■ **AUFGABE**
Ersetze in den Zeilen ab der Zeile mit „You are a computer-use agent. Viewport: 916px“ bis einschließlich der letzten Zeile der Einträge „Refresh“ durch „Reload“ und gib diese Zeilen sonst unverändert wieder. Lass die Bilder dabei weg.
------------------------
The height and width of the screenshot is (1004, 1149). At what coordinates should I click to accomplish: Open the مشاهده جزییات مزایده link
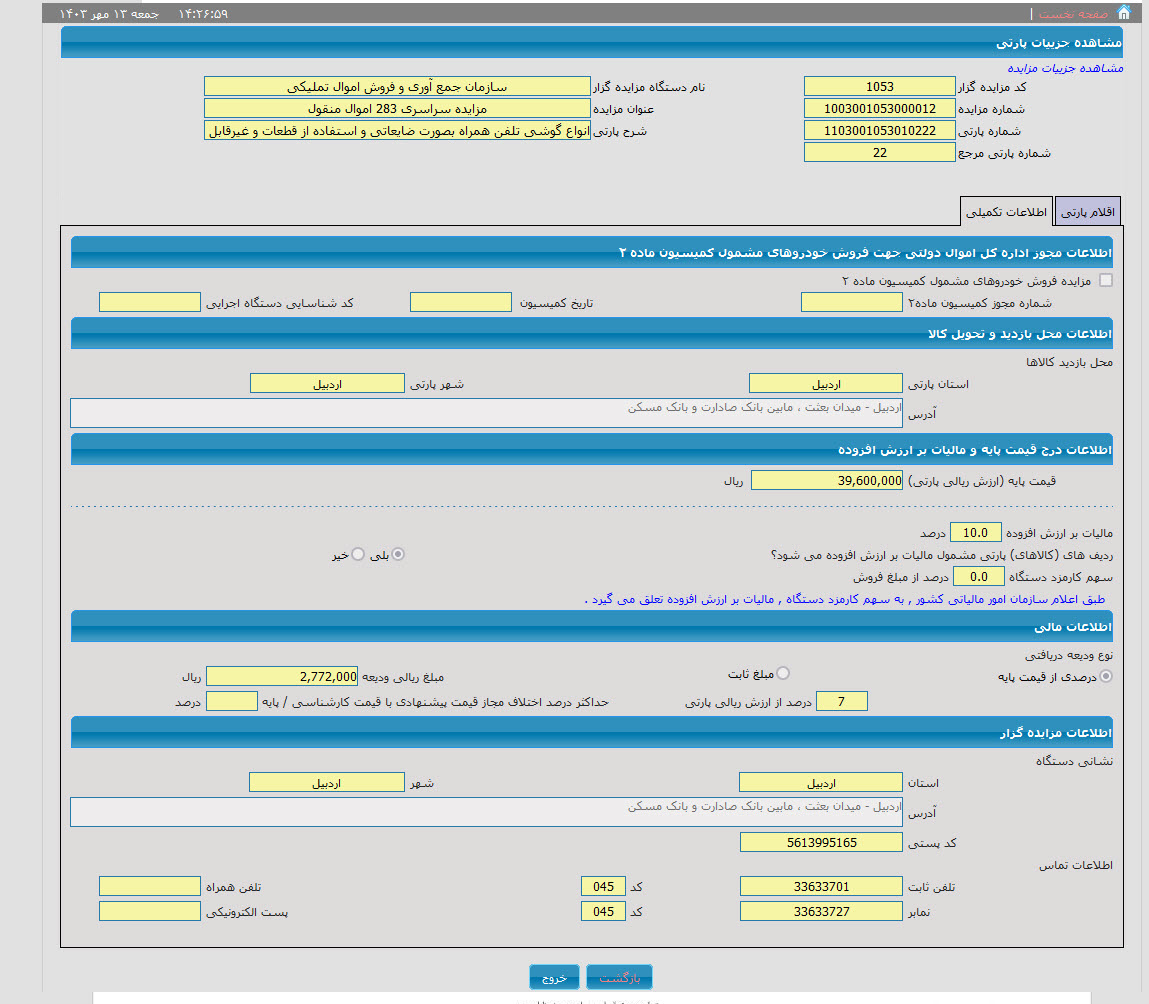(x=1064, y=68)
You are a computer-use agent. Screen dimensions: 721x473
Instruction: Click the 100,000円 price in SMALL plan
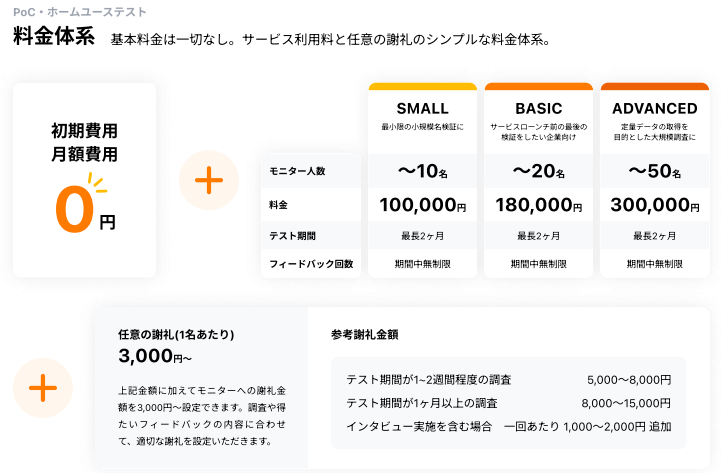pyautogui.click(x=422, y=205)
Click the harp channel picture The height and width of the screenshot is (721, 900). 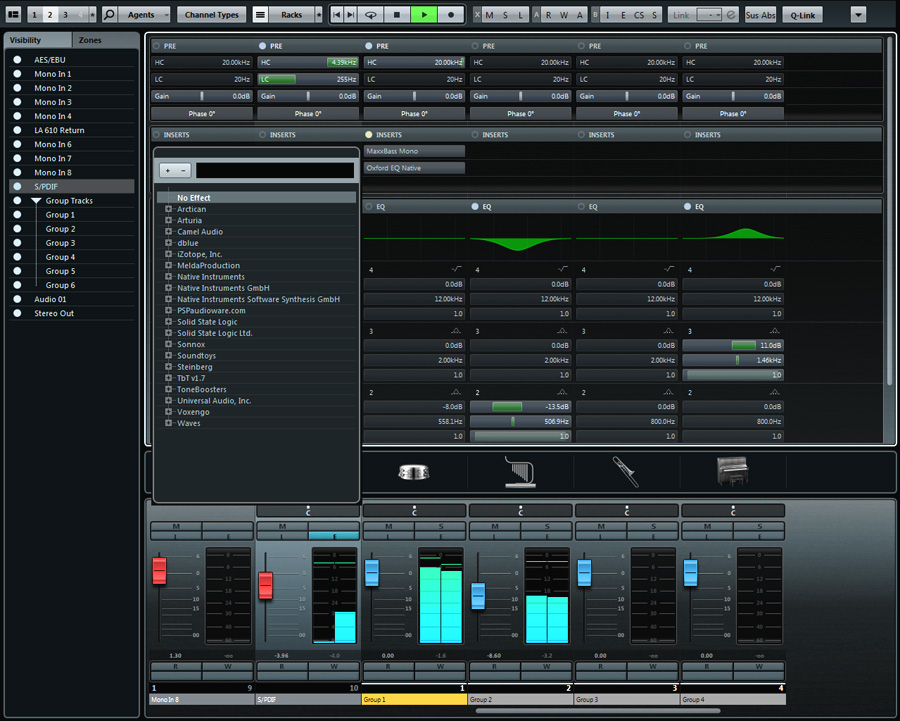520,472
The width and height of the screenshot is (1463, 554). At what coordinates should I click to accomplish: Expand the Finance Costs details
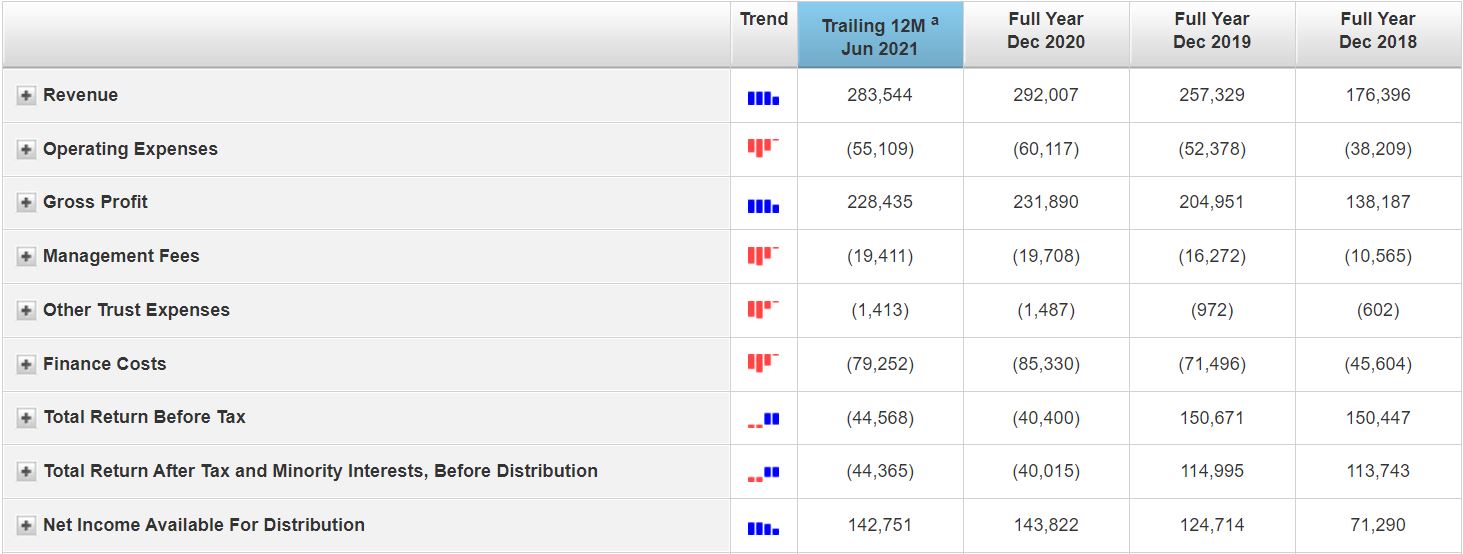pyautogui.click(x=26, y=365)
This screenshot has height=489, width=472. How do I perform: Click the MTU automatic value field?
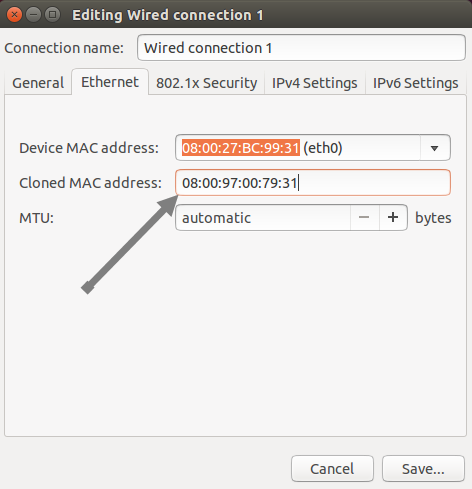tap(263, 218)
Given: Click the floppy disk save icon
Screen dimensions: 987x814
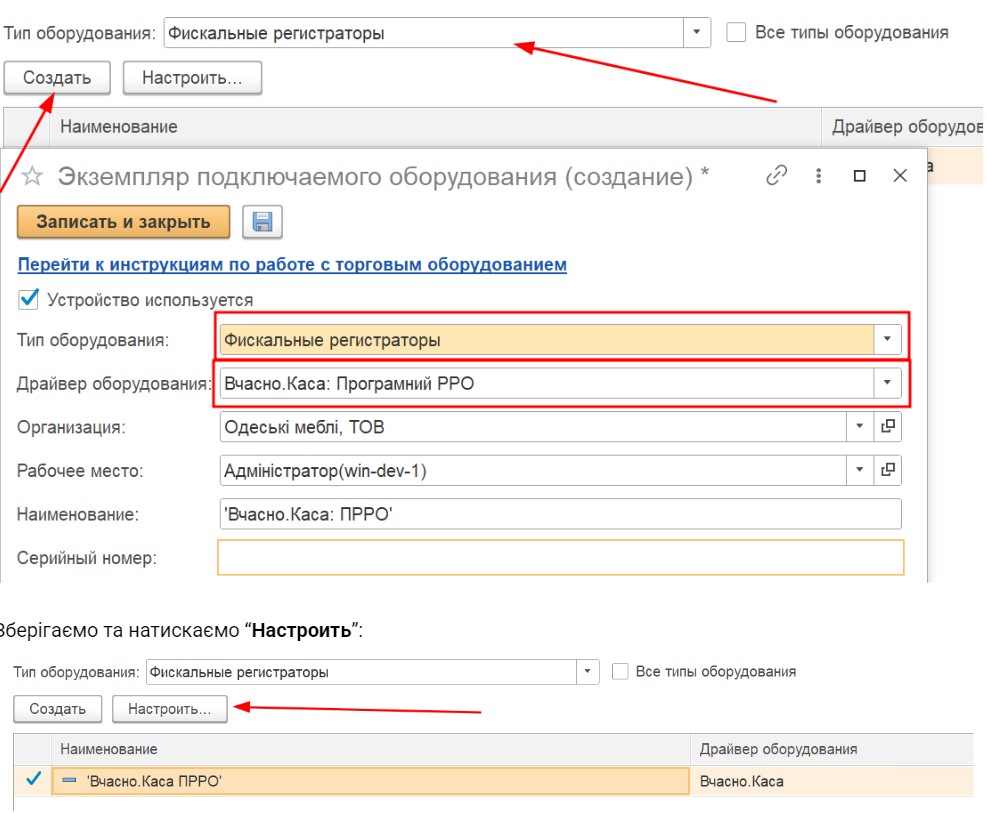Looking at the screenshot, I should pyautogui.click(x=262, y=222).
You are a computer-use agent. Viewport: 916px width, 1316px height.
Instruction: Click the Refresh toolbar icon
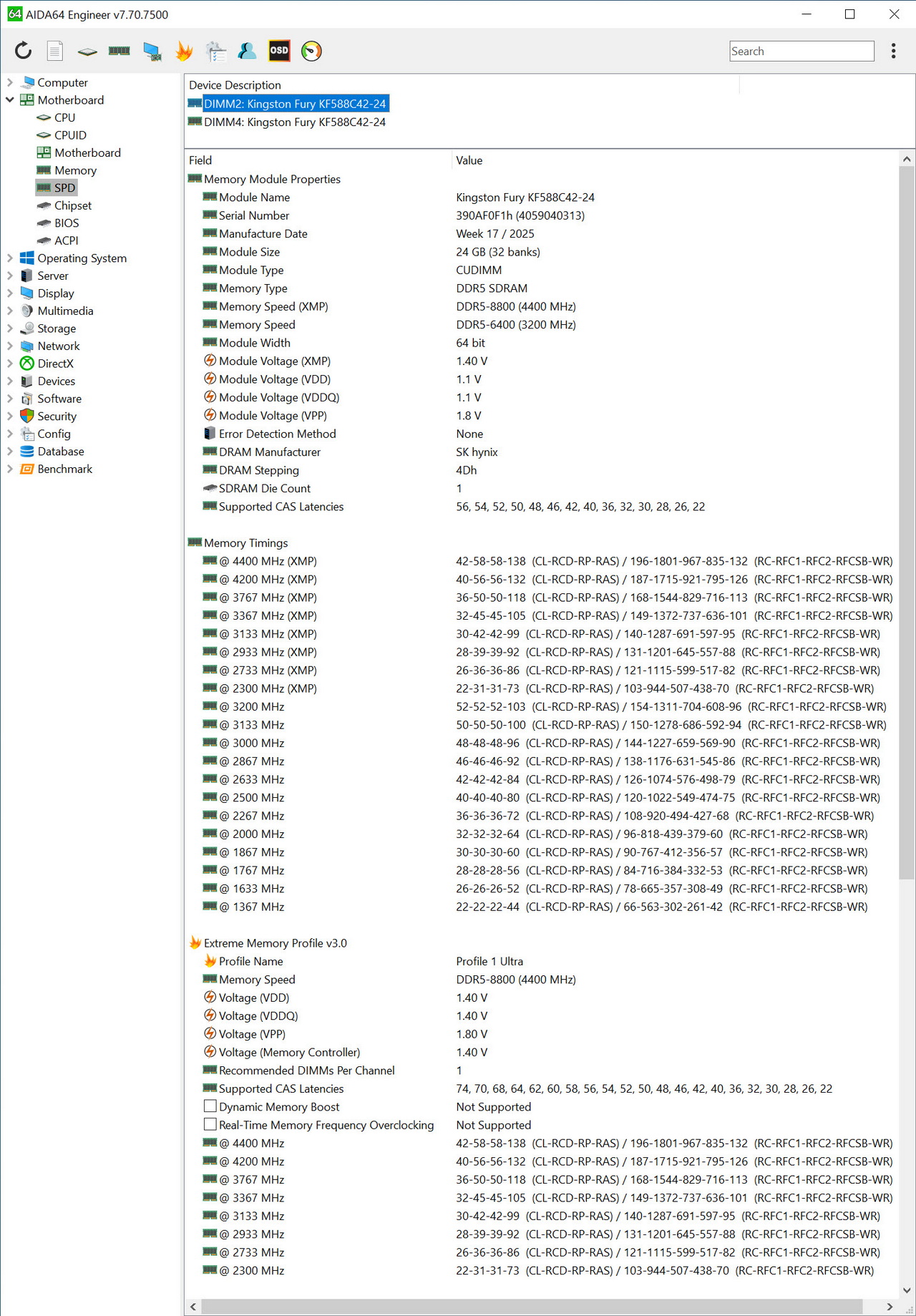(x=23, y=51)
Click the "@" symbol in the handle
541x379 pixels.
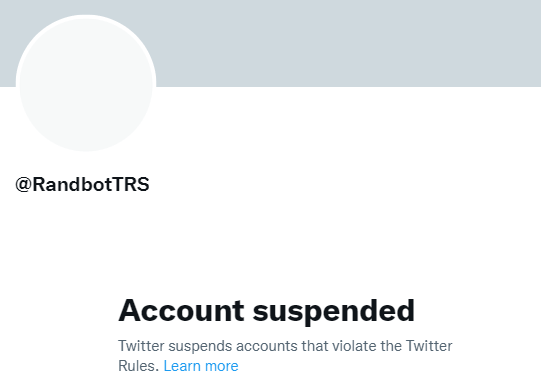click(x=23, y=184)
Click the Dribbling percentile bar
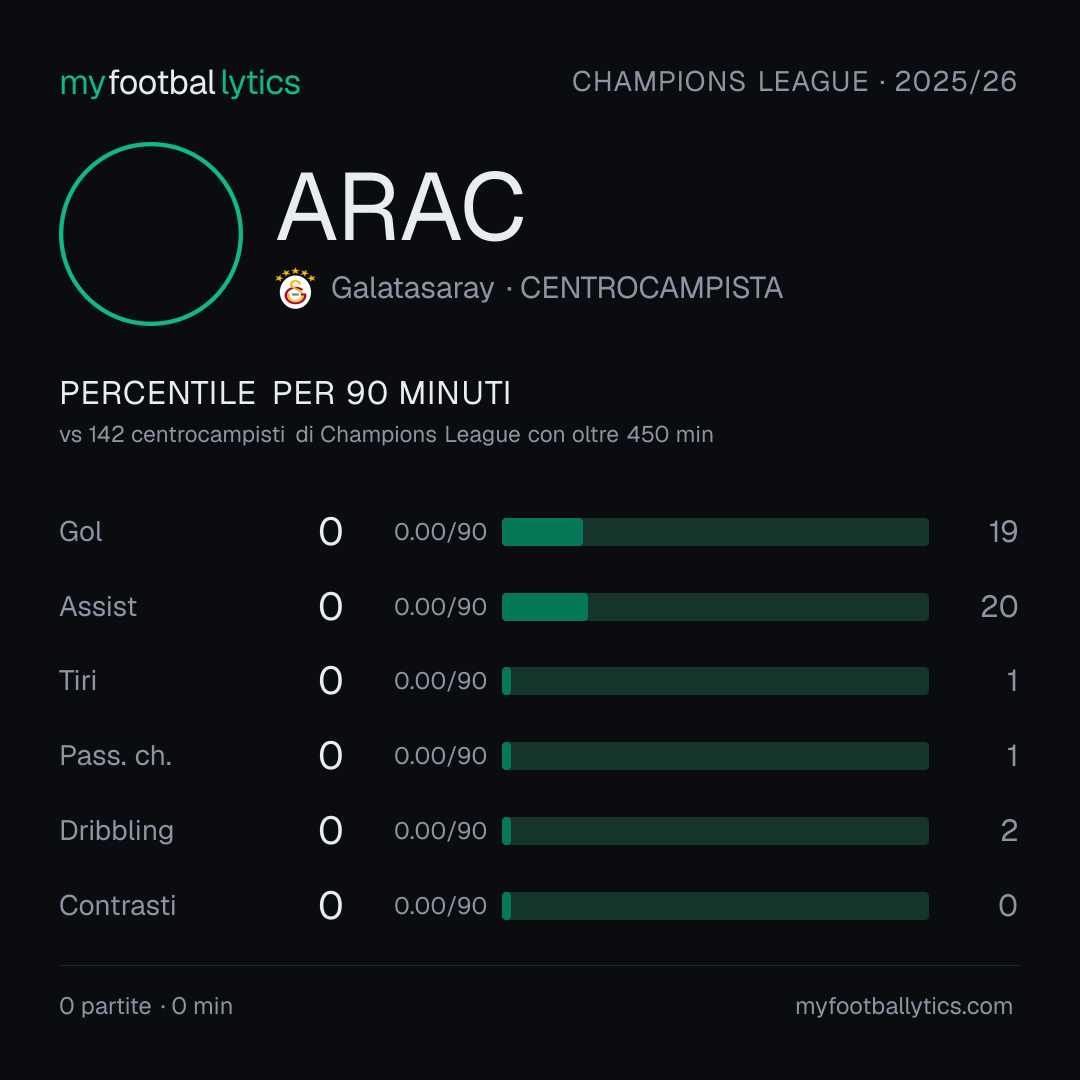The height and width of the screenshot is (1080, 1080). [x=715, y=831]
------------------------
■ **LÖSUNG**
You are a computer-use agent. Viewport: 916px width, 1316px height.
Instruction: Click the Reload toolbar icon
(x=23, y=51)
Click the "@" symbol in the handle
541x379 pixels.
click(x=23, y=184)
Click the Dribbling percentile bar
The height and width of the screenshot is (1080, 1080). [x=715, y=831]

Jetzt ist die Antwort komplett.